Page 122 - Expanded Media & the MediaPlex
P. 122
Expanded Media - and the MediaPlex 122/206
William Morris:Pages from The Earthly Paradise1868 (Kelmscott Press 1896)
The design innovations of Morris play a formidably impressive role in the emergence of what
eventually became known as graphic design. Morris founded his own Press in 1891, while he was renting Kelmscott Manor in Oxfordshire. His Kelmscott Press set new standards in readability, Morris designed his own typefaces, based on those used by very early printers (like Gutenberg’s Textura Quadrata and Caxton’s Black Letter and Textura) - called incunabula fonts. Morris had individual letterforms photographed and greatly enlarged so he could study their construction and precise form. His first typeface design he called Golden. It was inspired by early Venetian fonts such as those designed and used by Erhard Ratdolt (c1480). These are Roman faces that are both more legible and importantly more readable that of Gothic ‘black letter’. - but they retain a ‘warmer’, less incised, ‘friendlier’ look. In his book design, Morris was greatly influenced by the work of Emery Walker, who evangelised a ‘totality’ of page design - integrating all the matter of a book - the body text, printer’s rules, ornament, margin, illustration, colour (etc, etc) - into a whole design. You can see from the examples above, the results of Walker’s teaching. Contemporary (21st century) graphic design owes much to Morris and Emery Walker, whose lessons and examples of total design also informed the design practice of the Bauhaus. What is really interesting is the continuity - well mapped by Philip Meggs in ‘Megg’s History of graphic Design’ - from illuminated manuscript to Gutenberg, Caxton, Manutius etc to William Blake and to Morris.
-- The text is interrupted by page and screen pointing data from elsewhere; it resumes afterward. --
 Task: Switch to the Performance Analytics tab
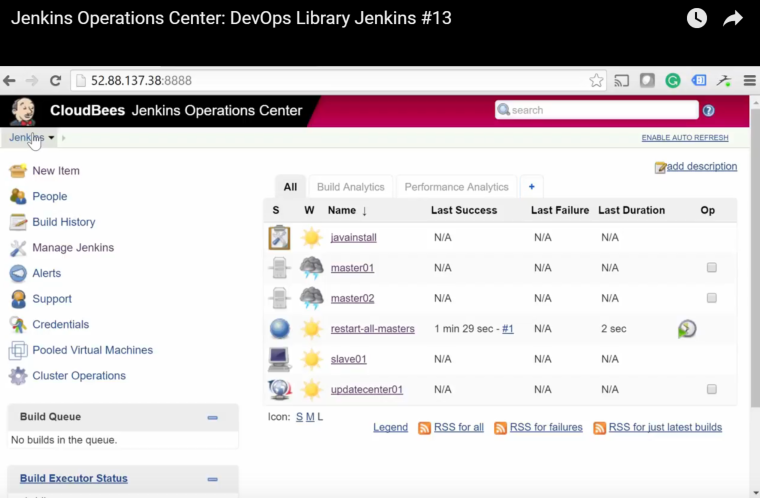coord(456,187)
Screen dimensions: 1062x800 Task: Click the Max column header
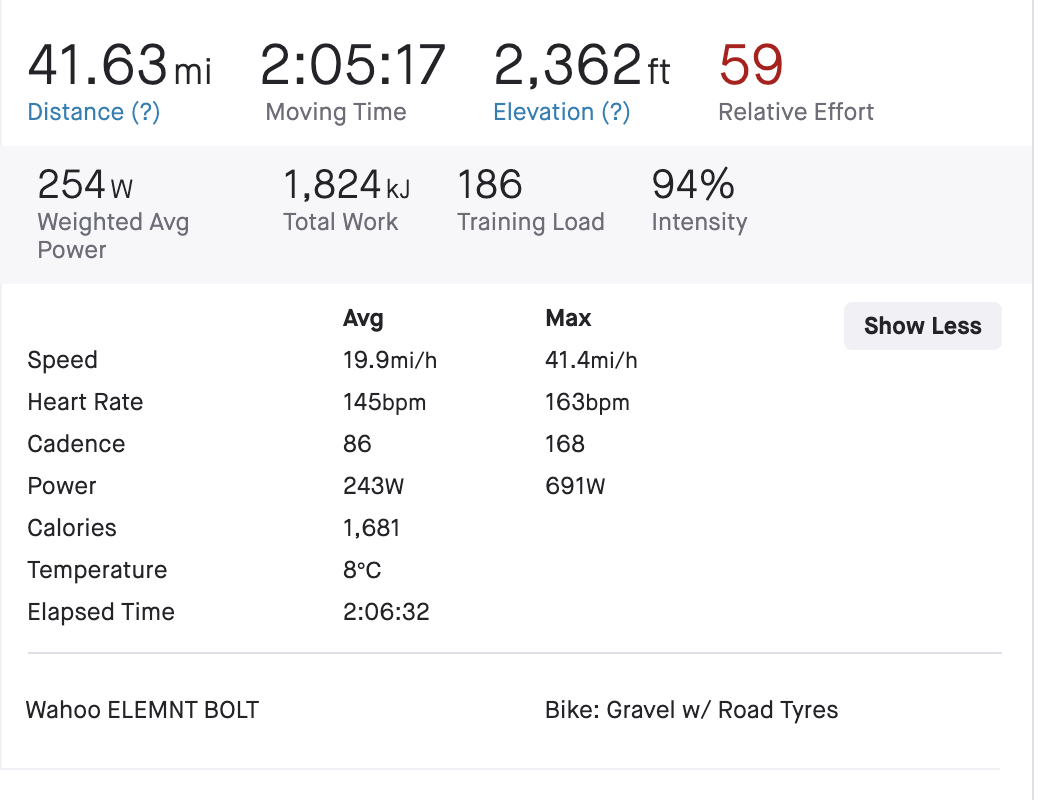(568, 319)
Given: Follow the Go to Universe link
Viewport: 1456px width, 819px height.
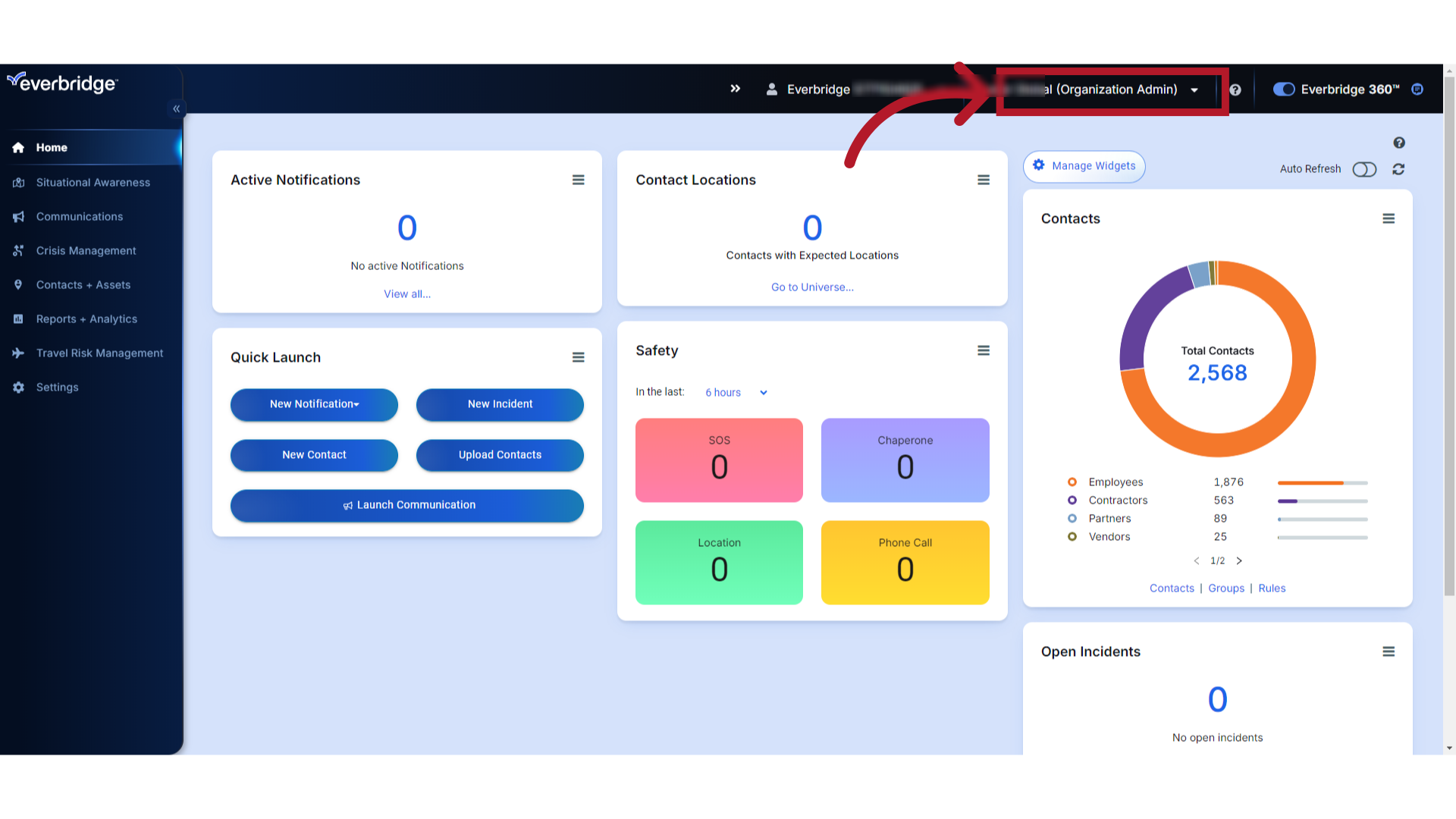Looking at the screenshot, I should click(x=812, y=287).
Not many commentators on book design get rave reviews from the likes of Oscar Wilde, but Emery Walker - a printer, photographer and engraver - and an early lecturer on book design, received a fulsome, enthusiastic, review - in the prestigious Pall Mall Gazette no less, from the celebrated Mr Wilde (Wilde: Printing and Printers, Pall Mall Gazette, November 1888). In his review Wilde gives us a glimpse of a state-of-the-art design lecture - Emery Walker illustrating his talk with projected images of samples of book and manuscript design: “A series of most interesting specimens of old printed books and manuscripts was displayed on the screen by means of the magic-lantern, and Mr. Walker’s explanations were as clear and simple as his suggestions were admirable.” Walker talks about the evolving practise of type-design, its relationship with hand-writing and calligraphy, the evolution of type-design from Black Letter to the Roman faces designed by Baskerville and used by Aldus Manutious, and significantly, the importance of the integration of type (text) and image. With his experience as an engraver, photographer and printer (Walker co-founded the Dove private press in 1900 with T.J. Cobden-Sanderson, the famous bookbinder), Walker brings practical experience and acquired heuristics on aspects of design practice together with a broad historical perspective - and the latest projection technology - in a talk that impressed William Morris as much as it did Oscar Wilde (an interesting scope!). Morris based much of his Kelmscott Press (1891) practice on Walker’s ideas.